### SOURCE TEXT
++++++++

Unless a filesystem needs to be mounted as a native filesystem, I think
that re-implementing such filesystem as a fuse-based filesystem will help
reducing overall bugs.

Anyway, it seems that the kernel sleep profiling is no longer working
after commit 42a20f86dc19 ("sched: Add wrapper for get_wchan() to keep
task blocked").

Re: [PATCH] profiling: remove prof_cpu_mask

Posted by Linus Torvalds 1 year, 6 months ago

On Sat, 27 Jul 2024 at 16:48, Tetsuo Handa
<penguin-kernel@i-love.sakura.ne.jp> wrote:
>
> What about emitting some kernel messages for investigating whether there
> are users who need this code, and wait for two years for whether someone
> says "I need this code" ?

Heh. We've tried that. Nobody reads the kernel messages (or the docs -
people have tried documenting "this will go away in a year" in our
kernel documentation instead).

People notice and let you know when the feature is gone, and generally
not one second before that.

Actually, what *has* worked is WARN_ONCE() kind of big really scary
messages, and that will actually make some people notice just because
they are *so* big that people see them almost by accident if they ever
happen to look at any logs.

But then that causes other problems (ie the denial-of-service on
platforms that have panic-on-warn set).

So while we have done that too, it's only workable for some "let's see
if anybody hits this during the release cycle", because you can't
release with the warning in place.

Generally the best option is probably just to remove it, see if
anybody notices, and add it back if it turns out to have a real and
valid use.

              Linus

++++++++

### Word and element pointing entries
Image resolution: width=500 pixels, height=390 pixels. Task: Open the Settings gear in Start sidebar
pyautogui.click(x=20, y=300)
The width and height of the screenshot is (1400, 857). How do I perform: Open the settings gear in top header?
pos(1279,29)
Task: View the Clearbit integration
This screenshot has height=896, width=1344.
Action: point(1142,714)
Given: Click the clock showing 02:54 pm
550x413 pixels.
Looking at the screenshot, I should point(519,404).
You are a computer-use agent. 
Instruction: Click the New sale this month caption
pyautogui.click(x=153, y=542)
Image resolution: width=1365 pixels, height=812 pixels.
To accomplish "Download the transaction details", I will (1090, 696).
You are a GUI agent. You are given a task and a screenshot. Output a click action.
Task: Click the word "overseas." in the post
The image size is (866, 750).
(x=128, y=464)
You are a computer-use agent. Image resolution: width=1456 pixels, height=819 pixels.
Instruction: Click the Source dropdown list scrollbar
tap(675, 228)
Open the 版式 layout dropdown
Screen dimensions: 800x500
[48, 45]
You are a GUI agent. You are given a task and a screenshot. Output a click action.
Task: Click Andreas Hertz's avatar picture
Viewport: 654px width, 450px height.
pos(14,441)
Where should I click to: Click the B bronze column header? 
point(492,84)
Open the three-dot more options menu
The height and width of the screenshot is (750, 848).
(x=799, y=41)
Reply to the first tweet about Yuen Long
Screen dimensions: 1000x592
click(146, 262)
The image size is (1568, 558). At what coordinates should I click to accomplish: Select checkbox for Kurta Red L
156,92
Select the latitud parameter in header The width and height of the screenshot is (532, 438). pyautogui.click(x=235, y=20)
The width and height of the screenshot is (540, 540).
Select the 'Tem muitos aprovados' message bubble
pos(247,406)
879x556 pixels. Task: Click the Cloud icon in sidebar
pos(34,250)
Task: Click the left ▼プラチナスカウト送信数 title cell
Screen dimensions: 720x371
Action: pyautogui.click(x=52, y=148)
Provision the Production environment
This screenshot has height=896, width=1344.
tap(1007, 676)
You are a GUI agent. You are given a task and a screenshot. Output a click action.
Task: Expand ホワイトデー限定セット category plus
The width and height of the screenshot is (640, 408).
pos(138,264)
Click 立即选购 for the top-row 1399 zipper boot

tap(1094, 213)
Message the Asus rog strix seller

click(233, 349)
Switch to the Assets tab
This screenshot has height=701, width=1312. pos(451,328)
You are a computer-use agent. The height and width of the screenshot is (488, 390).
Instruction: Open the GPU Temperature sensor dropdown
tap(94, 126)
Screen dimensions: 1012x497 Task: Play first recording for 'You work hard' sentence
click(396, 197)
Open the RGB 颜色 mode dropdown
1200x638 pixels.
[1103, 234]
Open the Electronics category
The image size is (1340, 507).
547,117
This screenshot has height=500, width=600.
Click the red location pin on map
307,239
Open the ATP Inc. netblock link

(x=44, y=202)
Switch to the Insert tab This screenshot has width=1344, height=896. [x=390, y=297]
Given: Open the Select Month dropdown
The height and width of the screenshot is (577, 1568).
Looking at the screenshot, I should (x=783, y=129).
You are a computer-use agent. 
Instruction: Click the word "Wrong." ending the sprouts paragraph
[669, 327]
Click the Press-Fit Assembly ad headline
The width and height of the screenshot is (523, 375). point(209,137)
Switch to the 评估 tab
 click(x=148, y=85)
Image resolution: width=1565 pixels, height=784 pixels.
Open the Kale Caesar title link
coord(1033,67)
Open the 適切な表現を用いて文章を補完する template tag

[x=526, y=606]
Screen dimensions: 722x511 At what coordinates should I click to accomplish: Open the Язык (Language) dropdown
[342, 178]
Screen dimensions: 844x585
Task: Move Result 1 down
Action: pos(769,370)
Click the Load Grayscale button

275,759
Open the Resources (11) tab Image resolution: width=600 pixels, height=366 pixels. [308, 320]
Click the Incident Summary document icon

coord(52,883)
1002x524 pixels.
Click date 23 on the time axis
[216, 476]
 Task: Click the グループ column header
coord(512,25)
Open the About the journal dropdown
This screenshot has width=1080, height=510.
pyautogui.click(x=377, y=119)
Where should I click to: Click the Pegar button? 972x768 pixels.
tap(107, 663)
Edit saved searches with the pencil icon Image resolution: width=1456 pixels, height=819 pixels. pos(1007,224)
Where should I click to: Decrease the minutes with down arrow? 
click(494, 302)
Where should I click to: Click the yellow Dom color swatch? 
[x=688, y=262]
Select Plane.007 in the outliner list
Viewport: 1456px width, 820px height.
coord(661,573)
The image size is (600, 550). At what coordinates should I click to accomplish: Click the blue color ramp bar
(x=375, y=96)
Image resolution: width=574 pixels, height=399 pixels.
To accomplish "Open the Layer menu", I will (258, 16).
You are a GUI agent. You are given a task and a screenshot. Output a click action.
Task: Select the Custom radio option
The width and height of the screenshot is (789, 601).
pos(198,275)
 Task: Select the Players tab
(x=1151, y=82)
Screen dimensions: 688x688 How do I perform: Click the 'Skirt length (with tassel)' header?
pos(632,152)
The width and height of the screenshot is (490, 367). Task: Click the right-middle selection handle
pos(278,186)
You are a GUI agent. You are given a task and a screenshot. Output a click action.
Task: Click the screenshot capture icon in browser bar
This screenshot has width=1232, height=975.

++++++++

### TASKS FOR THIS EXERCISE
1. Transcribe the portion of the mailing list excerpt starting with "Heh. We've tried" and going on through "have panic-on-warn set).".
2. Restate word for word the lines of the entries starting with the line with "Open the Resources" and going on through the line with "coord(512,25)".
The mailing list excerpt and the entries are independent of each other.

### RESULTS FOR EACH TASK
1.
Heh. We've tried that. Nobody reads the kernel messages (or the docs -
people have tried documenting "this will go away in a year" in our
kernel documentation instead).

People notice and let you know when the feature is gone, and generally
not one second before that.

Actually, what *has* worked is WARN_ONCE() kind of big really scary
messages, and that will actually make some people notice just because
they are *so* big that people see them almost by accident if they ever
happen to look at any logs.

But then that causes other problems (ie the denial-of-service on
platforms that have panic-on-warn set).

2.
Open the Resources (11) tab Image resolution: width=600 pixels, height=366 pixels. [308, 320]
Click the Incident Summary document icon

coord(52,883)
1002x524 pixels.
Click date 23 on the time axis
[216, 476]
 Task: Click the グループ column header
coord(512,25)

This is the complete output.